Эти соображения приводят нас к выводу, что по крайней мере одна из основных черт душевной жизни, в ее отличии от предметного мира, есть ее неизмеримость: так называемая непротяженность – которую точнее нужно было бы назвать непространственностъю – душевной жизни, есть лишь одно из проявлений этой неизмеримости. Но для того чтобы уловить своеобразие душевной жизни в его существенных чертах, мы должны опять исходить не из каких-либо теорий и их критики, а из непредвзятого описания душевной жизни, как она непосредственно нам дана. Тогда мы увидим, что то, что мы назвали общим и неопределенным термином неизмеримости, развертывается в сложное многообразие конкретных черт.
II
Первое, что мы наблюдаем в душевной жизни, есть присущий ей характер сплошности, слитности, бесформенного единства. Прежняя психология, можно сказать, целиком строилась на игнорировании этой основной черты. Под сознанием или душевной жизнью разумелось какое-то (большей частью, молчаливо допускаемое) пустое, чисто формальное единство, нечто вроде пустой сцены или арены, которая как бы извне наполнялась содержанием; и это содержание состояло в том, что на сцену (из-за невидимых кулис) выходили определенные, строго обособленные персонажи в лице «ощущений», «представлений», «чувств», «стремлений» и т.п. Эти персонажи вступали в определенные отношения друг с другом – дружеские и враждебные, они то выталкивали друг друга со сцены или боролись за преобладание на сцене, то сближались так, что позднее выходили на сцену лишь совместно. В психологии Гербарта можно найти подробное описание этих фантастических феерий. Но, в сущности, такова была вся вообще старая психология.
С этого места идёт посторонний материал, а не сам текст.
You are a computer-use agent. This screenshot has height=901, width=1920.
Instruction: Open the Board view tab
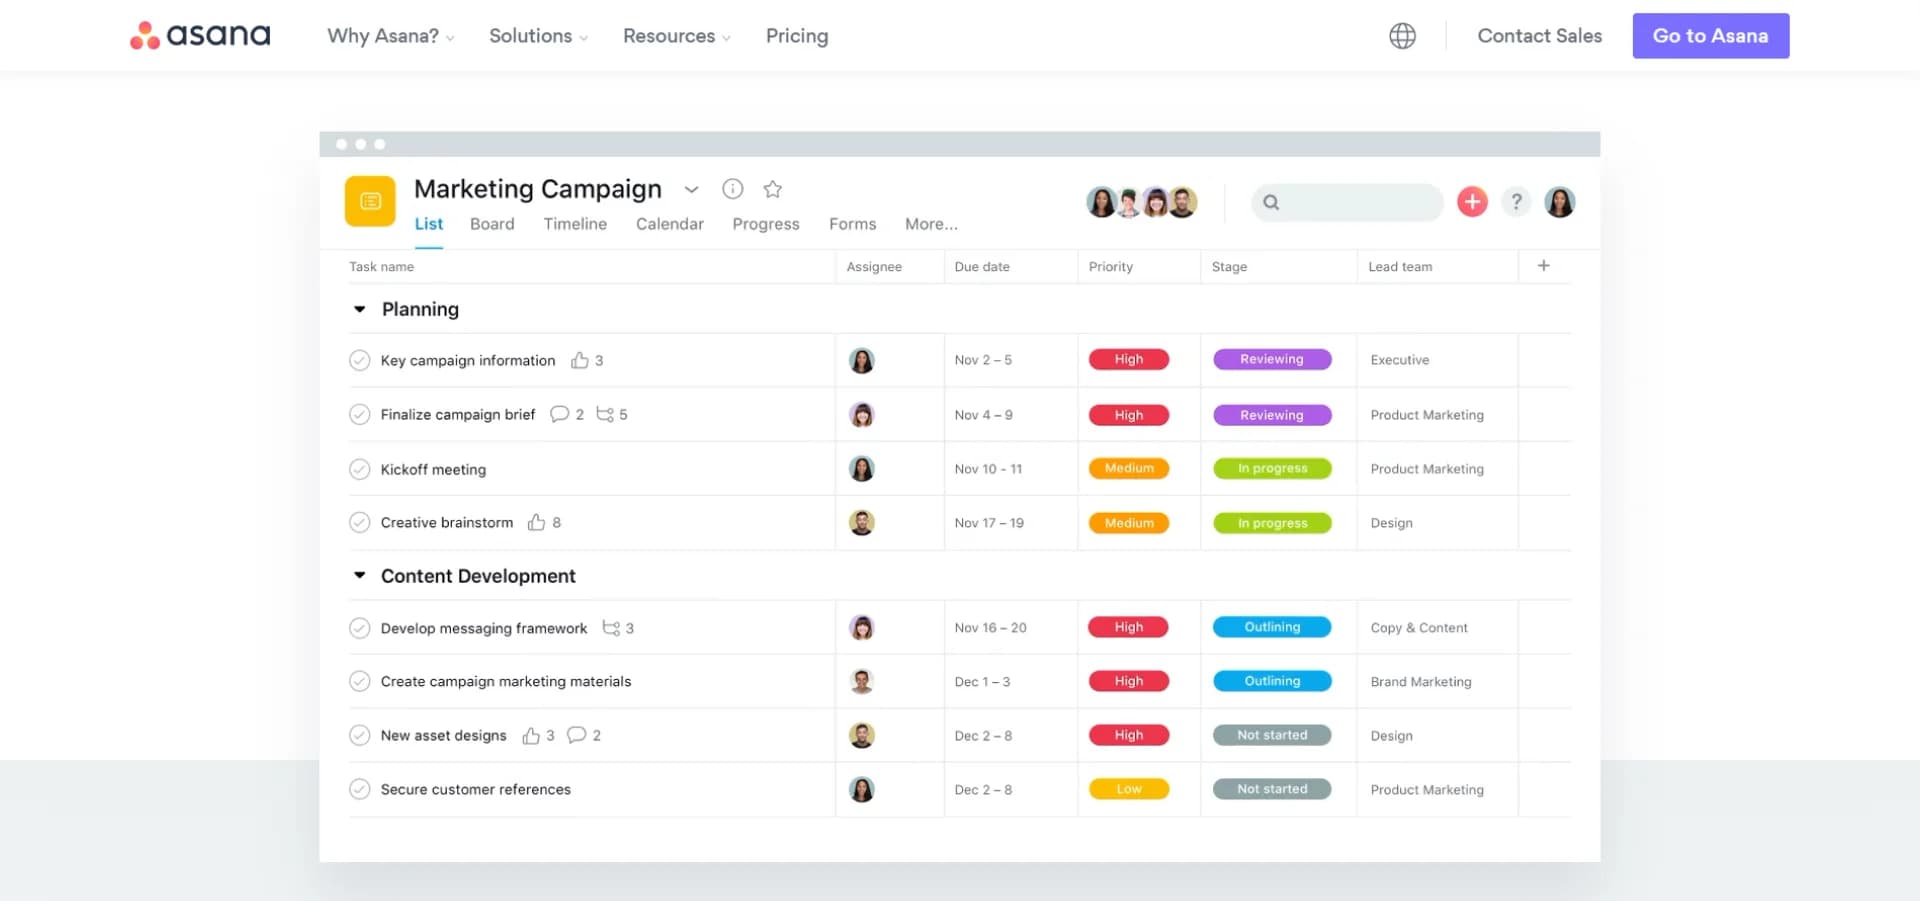point(492,224)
К счастью, теперь становится почти общим местом убеждение, что это было заблуждением, выдумкой, а не описанием действительного существа душевной жизни. Однако и теперь критики этой ложной теории по большей части ограничиваются тем, что указывают на ее недостаточность. Удовлетворяются указанием, что сцена не исчерпывается одними действующими лицами: во всякой сцене должны, ведь, по крайней мере, быть декорации, кулисы, подмостки, освещение, которые сами уже не выступают на сцене как действующие лица, а выполняют иную «роль» – роль общих условий для разыгрывания действующими лицами их особых ролей. И видят глубокую психологическую мудрость в том, что в душевной жизни наряду с отдельными ощущениями, чувствами, стремлениями находят некоторые общие, далее не определимые «состояния сознания». 27
Лишь в самое последнее время, преимущественно по почину Бергсона, намечается окончательное уничтожение этой фантастической феерии сознания. Приглядываясь внимательно к душевной жизни, мы замечаем, что она целиком носит характер некоторого сплошного единства. Это, конечно, не значит, что она абсолютно проста и бессодержательна; напротив, она всегда сложна и многообразна. Но это многообразие никогда не состоит из отдельных, как бы замкнутых в себе, обособленных элементов, а есть многообразие неких оттенков и переливов, неразличимым образом переходящих друг в друга и слитых между собой. Стихия душевной жизни подобна бесформенной, неудержимо разливающейся стихии жидкого состояния материи: в ней есть множество волн, подвижных выпуклостей и понижений, светлых и темных полос, есть белизна гребней и мрак глубин, но нет твердых островов, обособленных предметов. Когда наше анализирующее внимание выделяет элементы душевной жизни, то мы, поддаваясь невольному самообману, смешиваем логическую обособленность психологических понятий, присущую только самой форме понятий, с реальной обособленностью предметов этих понятий. Сюда же присоединяется неумение различать между содержаниями предметного сознания и содержания душевной жизни. Но первая задача психологии – выразить своеобразие переживаемого как такового, в его отличие от формы предметного содержания знания.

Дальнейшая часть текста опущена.